> **Given exercise 1**: In the OpenGL passage, why must a programmer write programs for the vertex and fragment shaders? Answer in one to three sentences.
> **Given exercise 2**: Carry on the passage about OpenGL past its final sentence.

Through the time different standards were effective for computer graphics. This is mainly due to the complexity of implementation and closed code in the past. OpenGL remains the only widely accepted open standard, which was first introduced on Silicon Graphics workstations (SGI). There exist also a Microsoft Direct3D, which is limited to PCs with Windows and is not as easy to use as OpenGL, which is due to its openness and capacity provided on all operating systems and hardware platforms. OpenGL stagnated for some time with upgrades to the original SGI specification. Many extensions previously available from hardware vendors are now standardized with OpenGL 3+ where things dramatically changed. Immediate mode programming where communication from OS to GPU was regular practice and major obstacle to graphics performance. Programming knowledge of OpenGL 1.x is therefore not recommended for nowadays and can simply be forgotten and treated as legacy.
Modern OpenGL changed previously fixed rendering pipeline to fully programmable graphics pipeline as shown in Fig.1 Processors that transform input vertex data to the window context at the end are called shaders. The Vertex shader and the Fragment shader are most important in the rendering pipeline. To use rendering pipeline as shown in Fig.1 one has to provide program for them as there is no default because they are essential part of every OpenGL program. Programming shaders is done in GLSL (OpenGL Shading Language) that is similar to C language with some predefined variables and reserved keywords that help describing communication between OS and GPU. Programs (for shaders) written in GLSL are compiled on-the-fly, assembled and transferred to GPU for execution.

> **Information provided**:
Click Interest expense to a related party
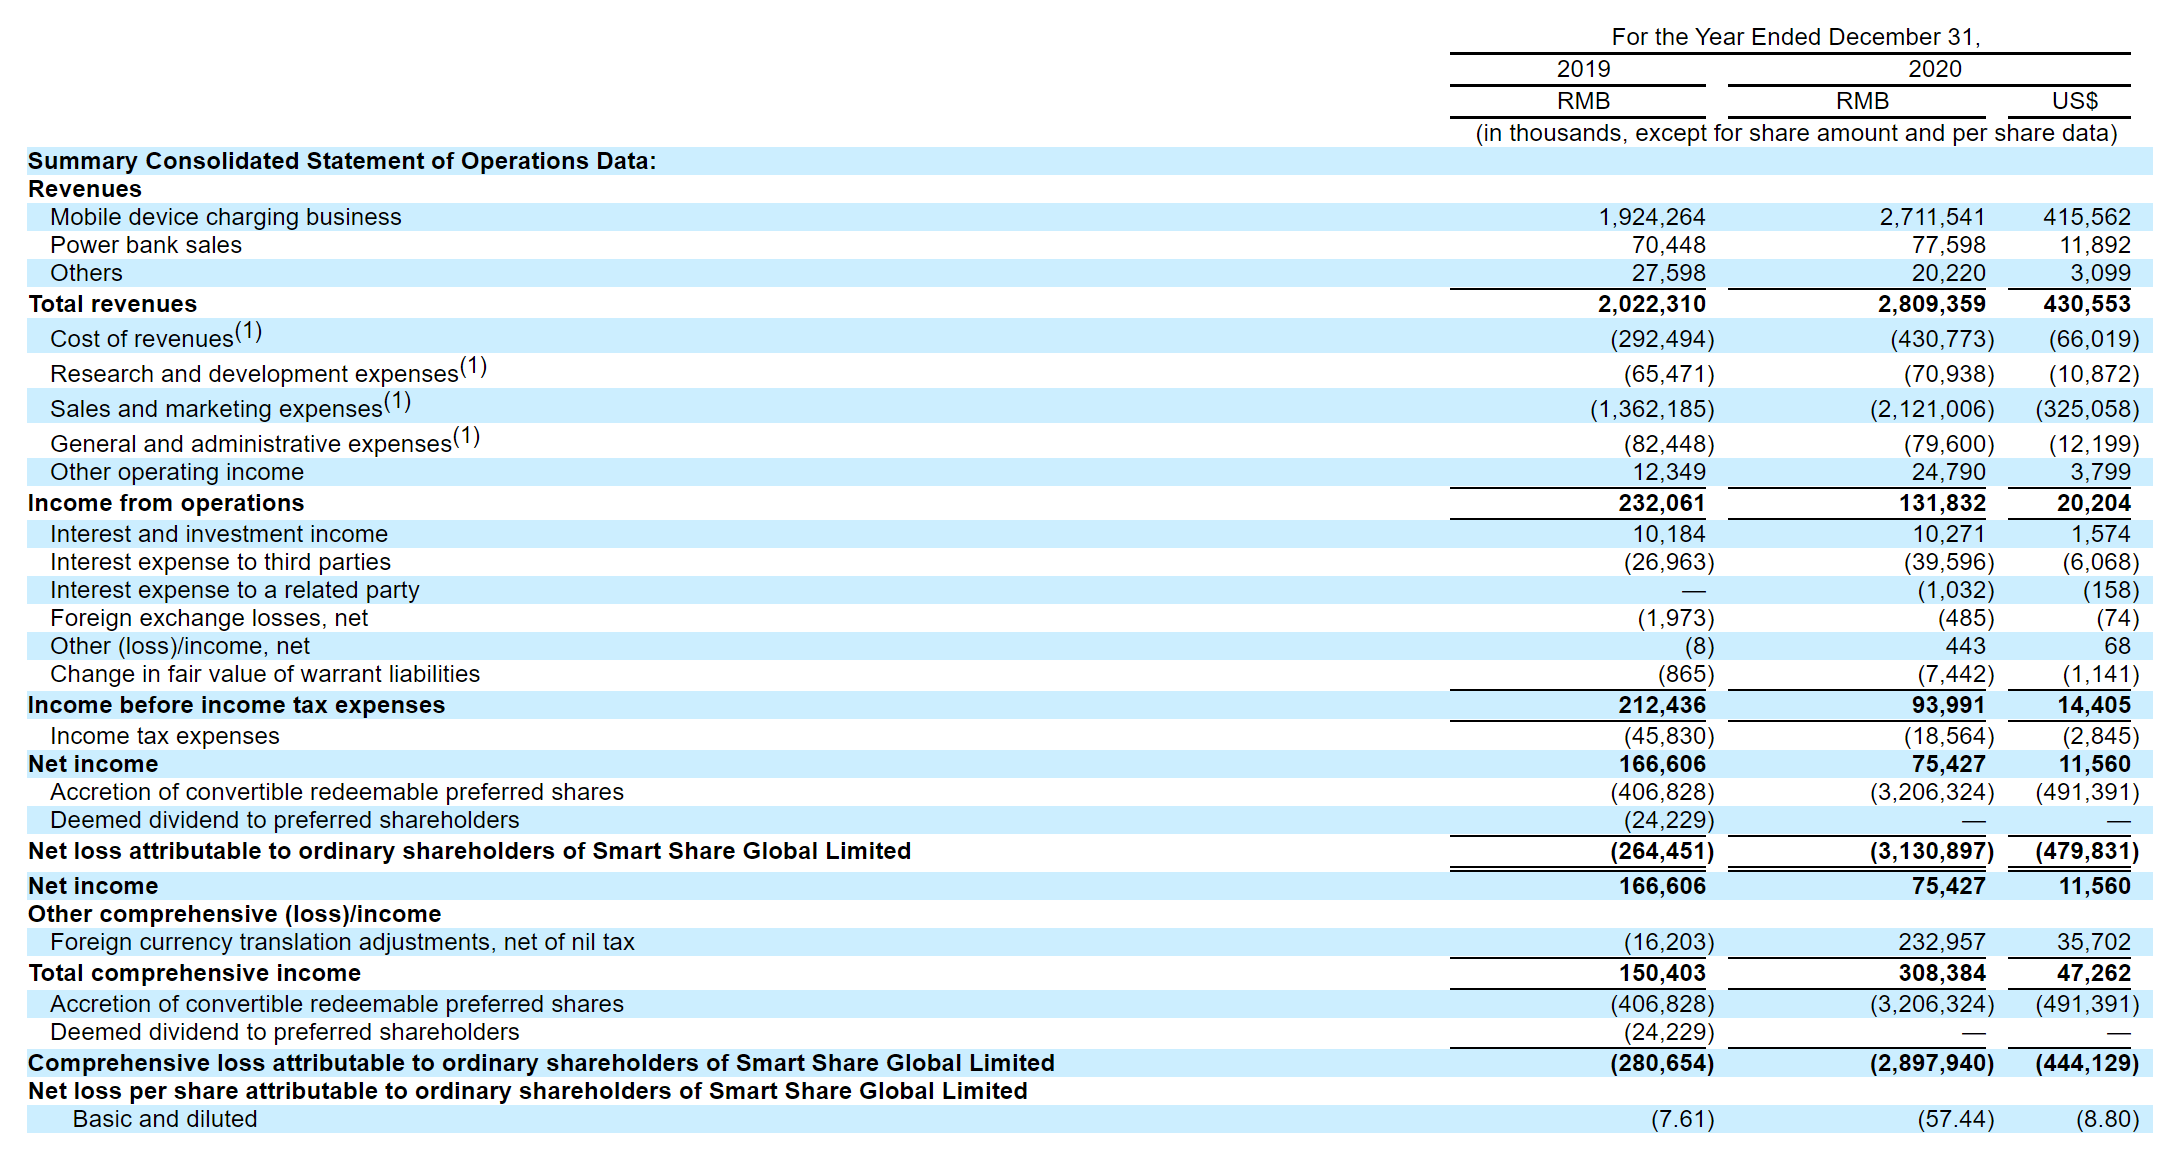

> **Exercise response 1**: Modern OpenGL has no default program for these shaders, so the programmer has to provide one. The passage says there is no default because the vertex and fragment shaders are an essential part of every OpenGL program.

> **Exercise response 2**:
OpenGL is designed as a hardware-independent interface between the program code and graphics accelerator. Hardware independence of OpenGL means also that in the language specification there is no support for control of window system events that occur with interactive programming. For such interactive control for each operating system were designed interfaces that connect the machine with the OpenGL system. Due to the specifics of different window systems (Windows, XWindow, MacOS, iOS, Android) it is required that for each system tailored techniques are used to call OpenGL commands in hardware. Portability is thus limited by graphical user interface (GUI) that handles OpenGL context (window). In order to still be able to write portable programs with otherwise limited functionality of the user interface, GLUT library (OpenGL Utility Toolkit) was created. It compensates all the differences between operating systems and introduces a unified methods of manipulating events. With the GLUT library it is possible to write portable programs that are easy to write and have sufficient capacity for simple user interfaces.
Legacy OpenGL coding
Basics of the OpenGL language are given in the (core) GL library. More complex primitives can be build by the GLU library (GL Utility) which contain the routines that use GL routines only. GLU routines contain multiple GL commands that are generally applicable and have therefore been implemented to ease OpenGL programming.
To get quickly introduced into OpenGL it is better to start with legacy (short and simple) program that will be later replaced with modern OpenGL after discussion that caused replacement with OpenGL 3.x. Before we can dive in OpenGL we need to revise windowing systems and how they interact with users.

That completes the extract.